The “always” block is something worth special mention here. As the name implies, “always” block will keep on executing as long as the simulation is running. In real-world designs, “always” blocks are a little more complicated with sensitivity lists, etc…. But for this simulation, the simplest form of “always” should suffice. I’ll discuss this in detail in later chapters.
In the “always” block the reg “clock” is inverted after every one-time unit delay. The symbol # is a way to specify a delay in Verilog. So the always block executes always, and inside the block, “clock” is inverted continuously so that the waveform on clock looks like a square wave. Remember that # symbol is not a synthesizable element. We have to find some other way if the delay needed in our design when we synthesize the code. But it works just fine for simulation.

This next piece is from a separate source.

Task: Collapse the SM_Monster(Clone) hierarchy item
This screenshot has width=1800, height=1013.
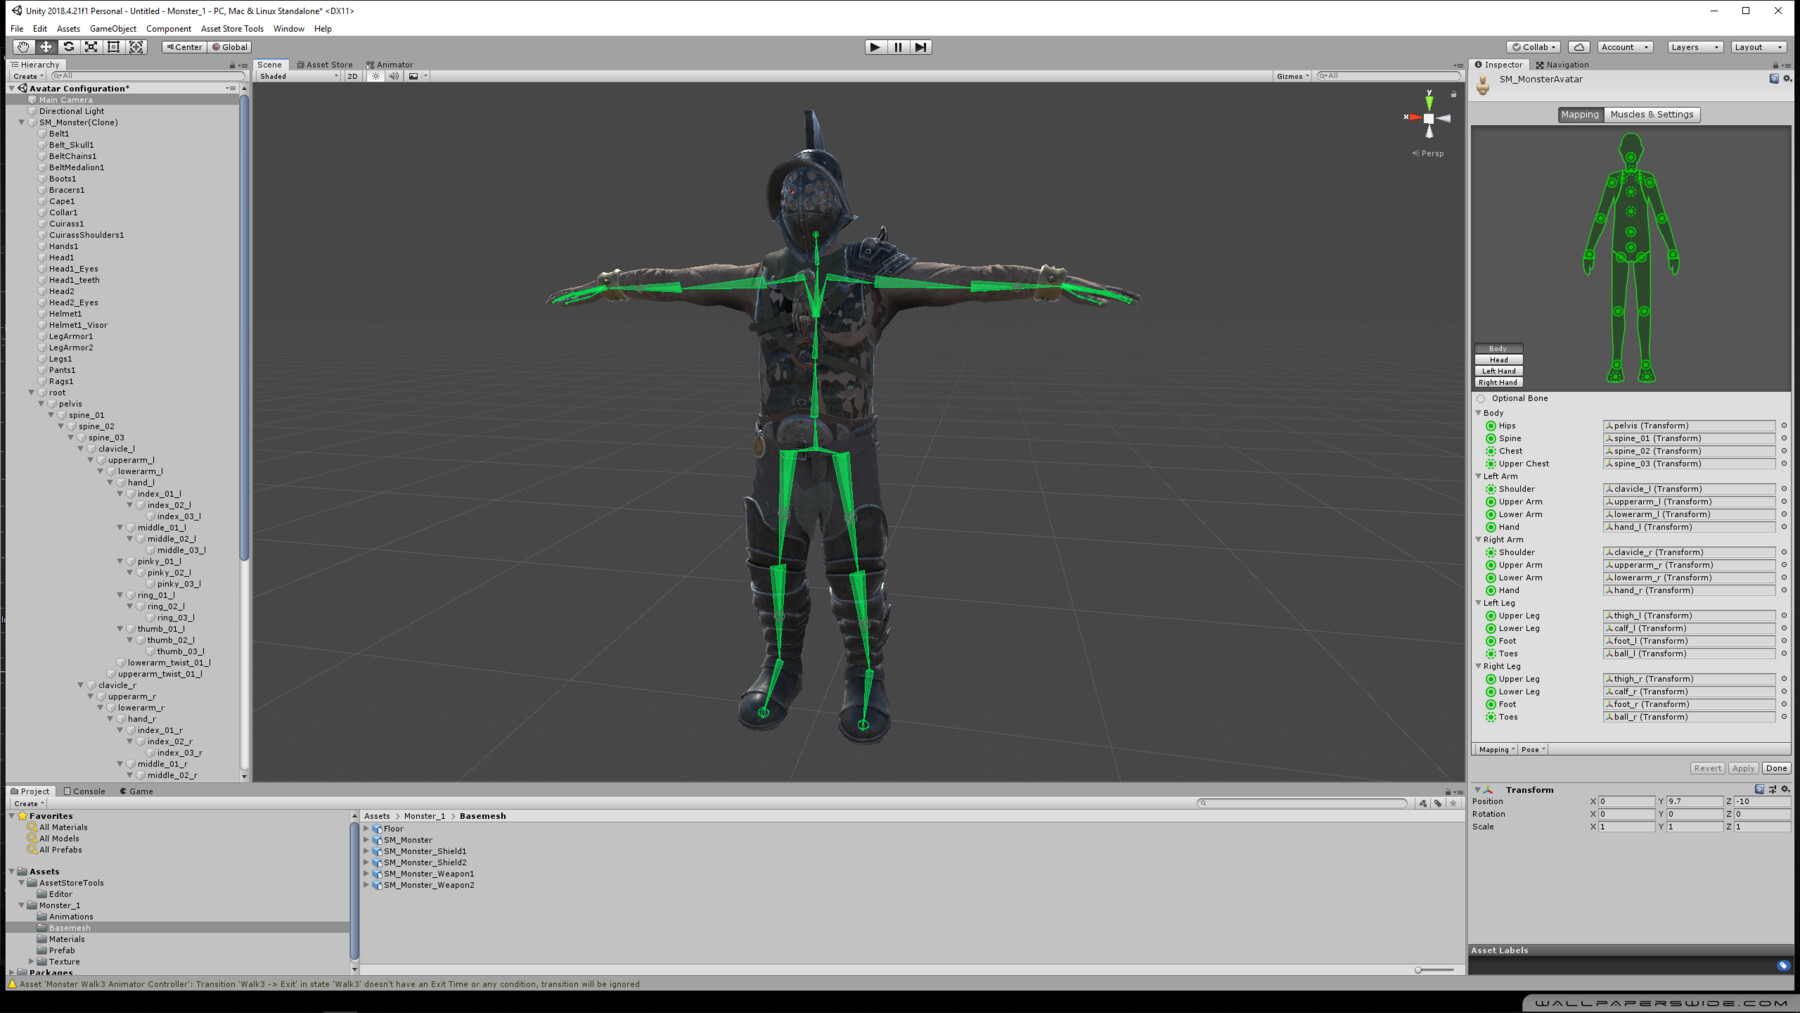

The next block is an initial block. As its name suggests, this block will be executed only once at time t = 0. So anything that we need to initialize should go here. The initial block also is usually used only in test benches. Initial blocks are rarely used in a synthesizable code, instead, reset logic is created if initialization is required. We initialize the reg “clock” to zero. This is very important. If we don’t initialize a register, its value is considered as unknown and no matter how many times an unknown is inverted, the result will always be unknown. That is, if we leave “clock” uninitialized, “clock” won’t be generated. The last part of the initial block is the $finish directive. The $finish directive is placed after a 10-time unit delay, this means after simulating the design for 10-time units, the stimulator will stop running. All functions start with the $ symbol is called tasks. Tasks are merely commands to the simulator, they don’t alter the circuit behavior.
Last but not least, the module instantiation. The statement “myModule notGate(clock, out)” creates an instance of the module “myModule” with the name “notGate”. You can create as many instances as you want from a module. One really important thing here is the wiring. If you look at the code, you can see the reg “clock” placed as the first parameter and the wire “out” is placed as the second parameter. This literally means that the reg “clock” is connected to port A of the module instance and wire “out” is connected to port B of the module instance.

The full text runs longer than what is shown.